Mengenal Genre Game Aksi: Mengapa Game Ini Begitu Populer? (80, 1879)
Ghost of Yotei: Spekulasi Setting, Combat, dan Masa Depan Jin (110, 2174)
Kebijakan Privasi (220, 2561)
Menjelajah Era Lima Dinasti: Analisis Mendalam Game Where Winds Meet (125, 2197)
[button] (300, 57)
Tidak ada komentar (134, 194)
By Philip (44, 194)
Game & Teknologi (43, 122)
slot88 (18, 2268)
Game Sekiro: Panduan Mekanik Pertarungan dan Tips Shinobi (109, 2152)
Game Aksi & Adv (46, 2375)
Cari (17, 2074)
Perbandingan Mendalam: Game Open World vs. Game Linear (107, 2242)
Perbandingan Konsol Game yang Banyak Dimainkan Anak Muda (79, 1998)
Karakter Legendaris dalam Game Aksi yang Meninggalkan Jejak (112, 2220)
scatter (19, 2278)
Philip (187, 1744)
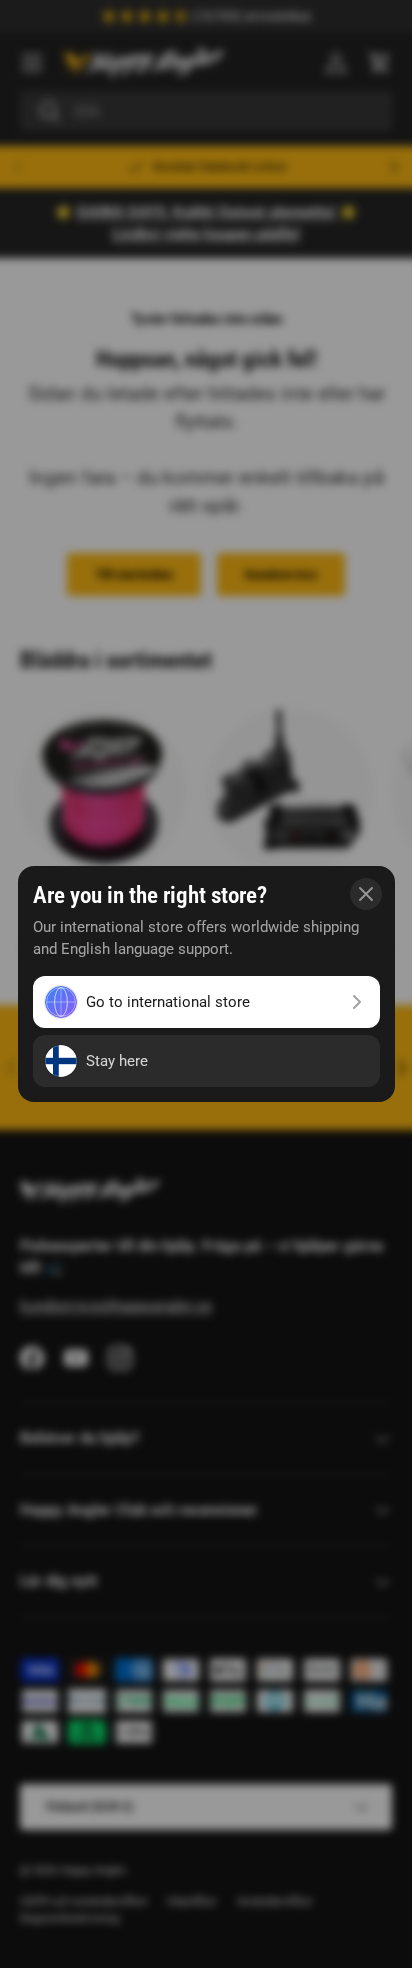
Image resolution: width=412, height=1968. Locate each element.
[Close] (366, 894)
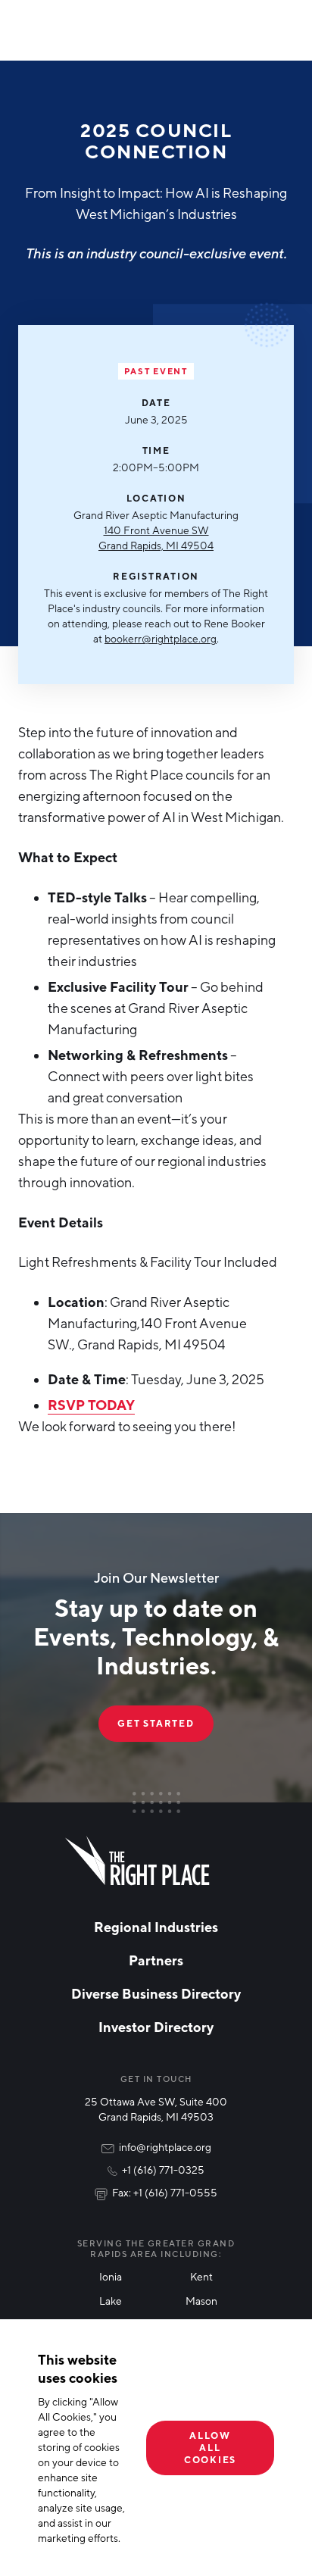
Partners (156, 1960)
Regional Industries (156, 1926)
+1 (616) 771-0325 (163, 2169)
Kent (201, 2276)
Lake (110, 2300)
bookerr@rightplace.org (161, 638)
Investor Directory (156, 2026)
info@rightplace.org (165, 2146)
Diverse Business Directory (156, 1993)
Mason (201, 2300)
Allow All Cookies (210, 2447)
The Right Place (137, 1861)
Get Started (155, 1723)
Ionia (110, 2276)
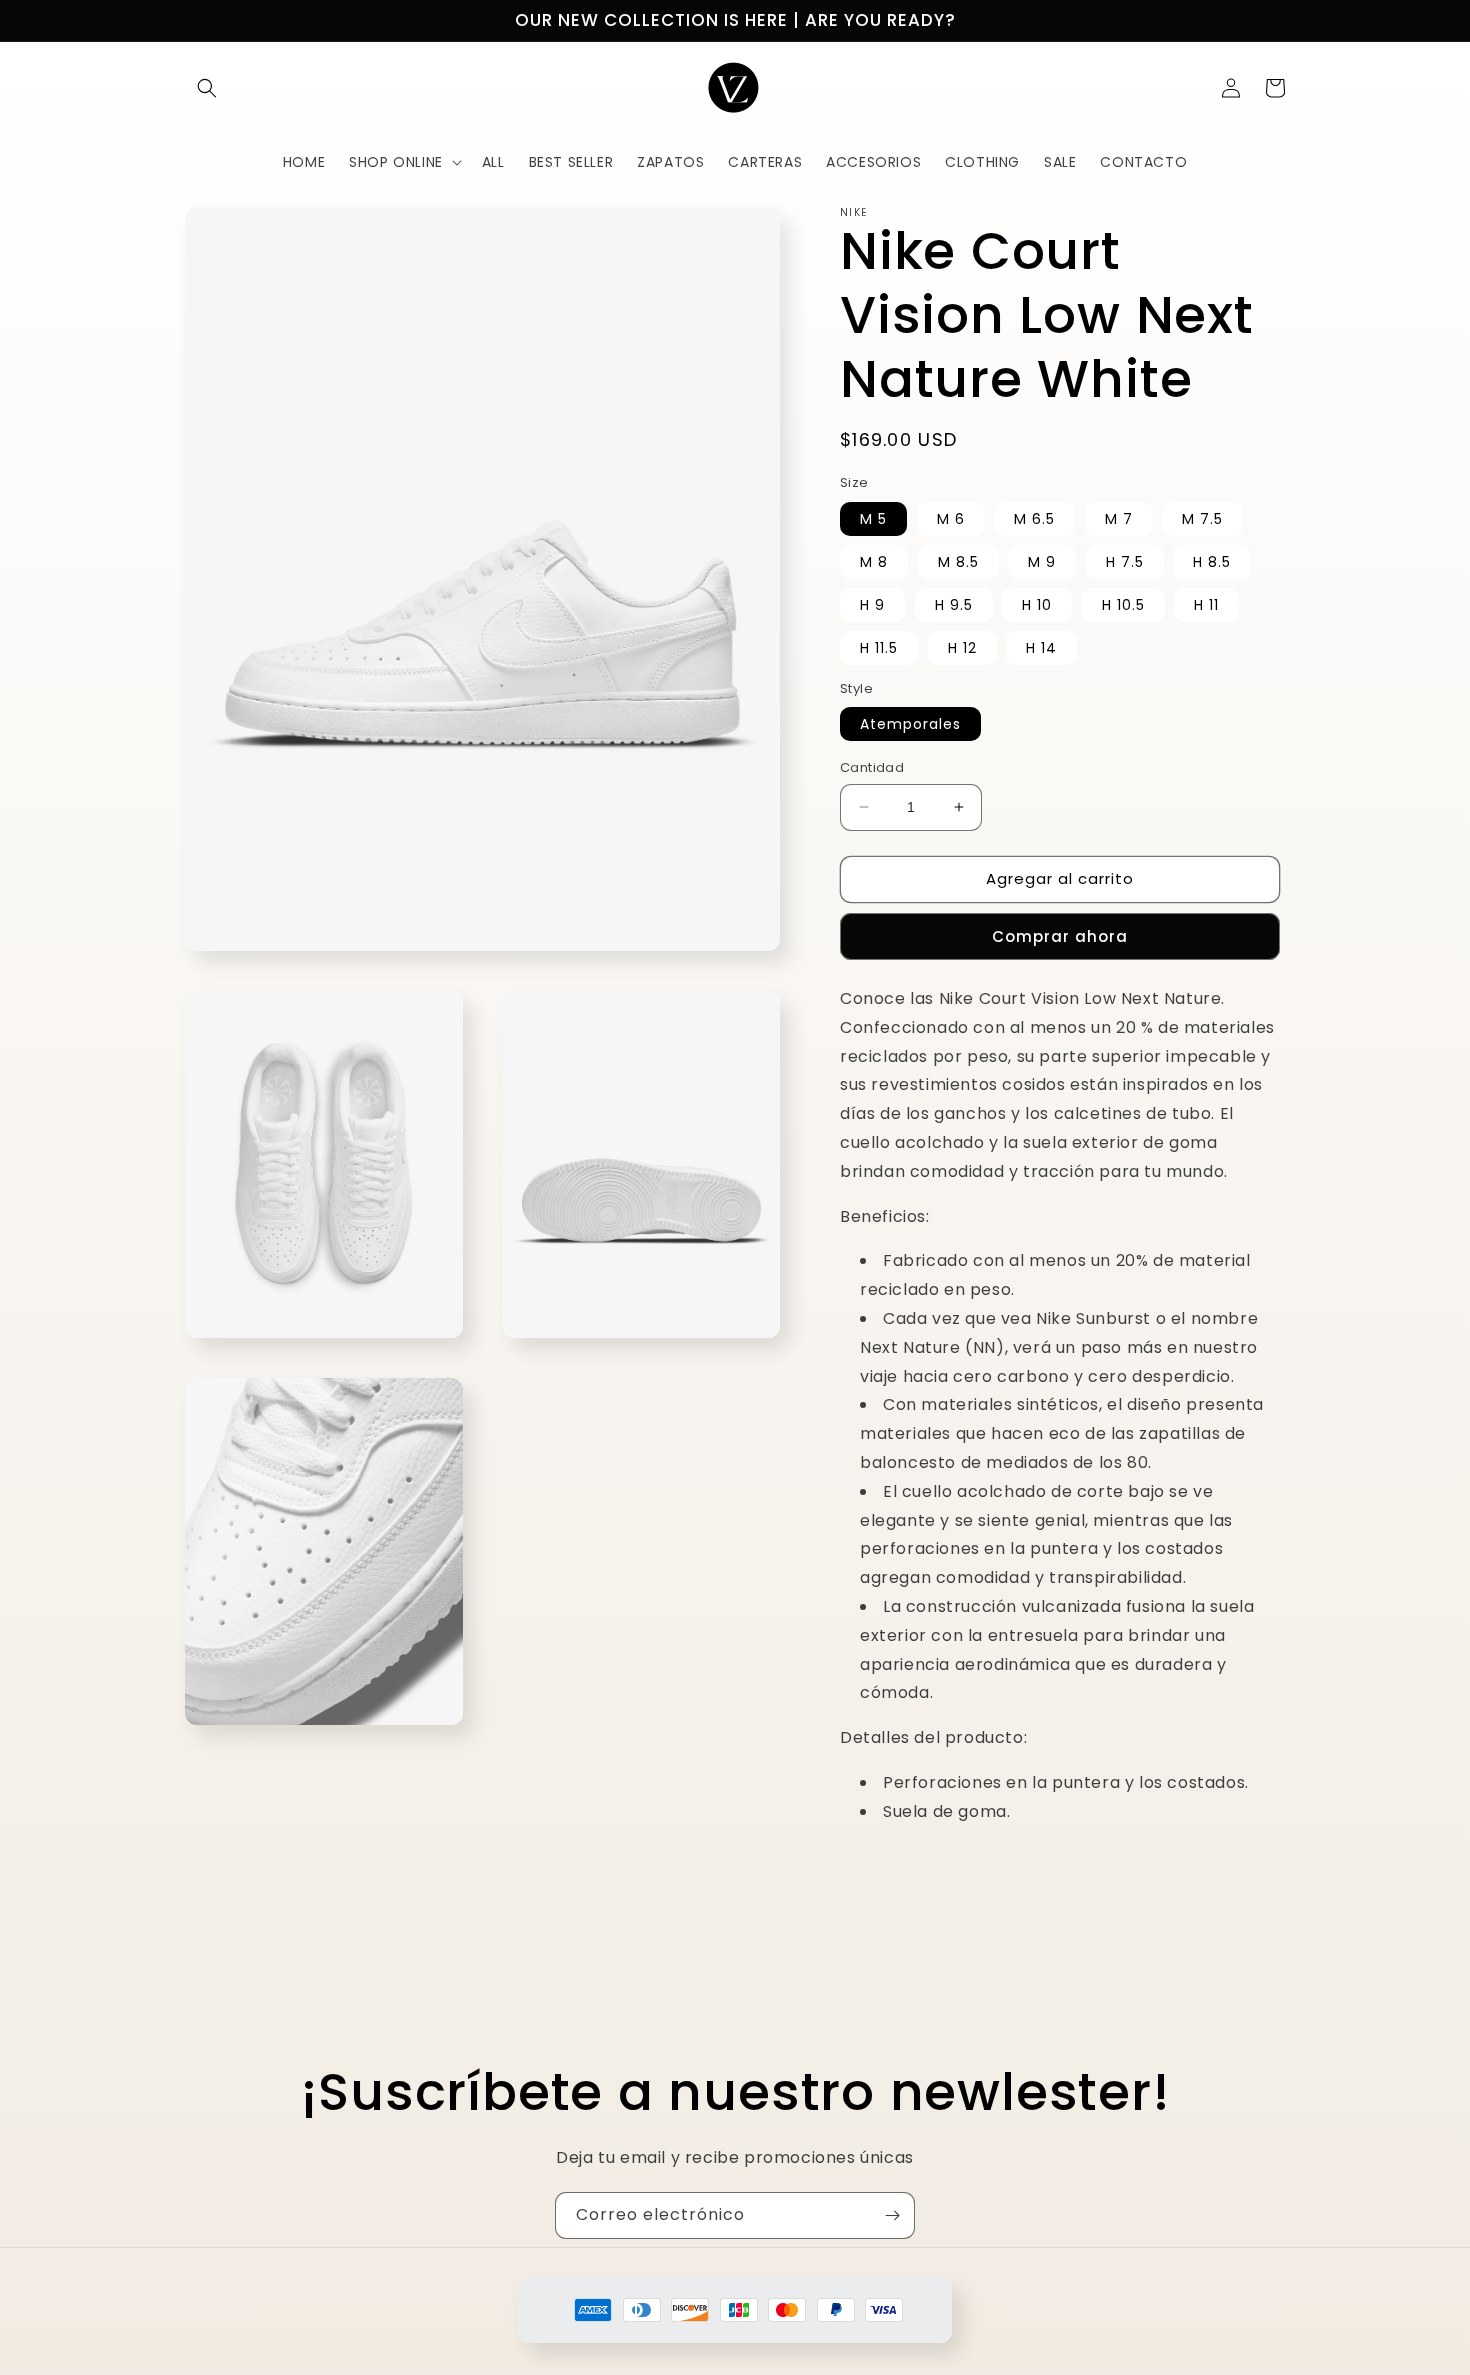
--------
-- TASK DETAILS --
The word to find is "Game". Copy every line of the data that holds it.

-- ANSWER SPACE --
Mengenal Genre Game Aksi: Mengapa Game Ini Begitu Populer? (80, 1879)
Menjelajah Era Lima Dinasti: Analisis Mendalam Game Where Winds Meet (125, 2197)
Game & Teknologi (43, 122)
Game Sekiro: Panduan Mekanik Pertarungan dan Tips Shinobi (109, 2152)
Game Aksi & Adv (46, 2375)
Perbandingan Mendalam: Game Open World vs. Game Linear (107, 2242)
Perbandingan Konsol Game yang Banyak Dimainkan Anak Muda (79, 1998)
Karakter Legendaris dalam Game Aksi yang Meninggalkan Jejak (112, 2220)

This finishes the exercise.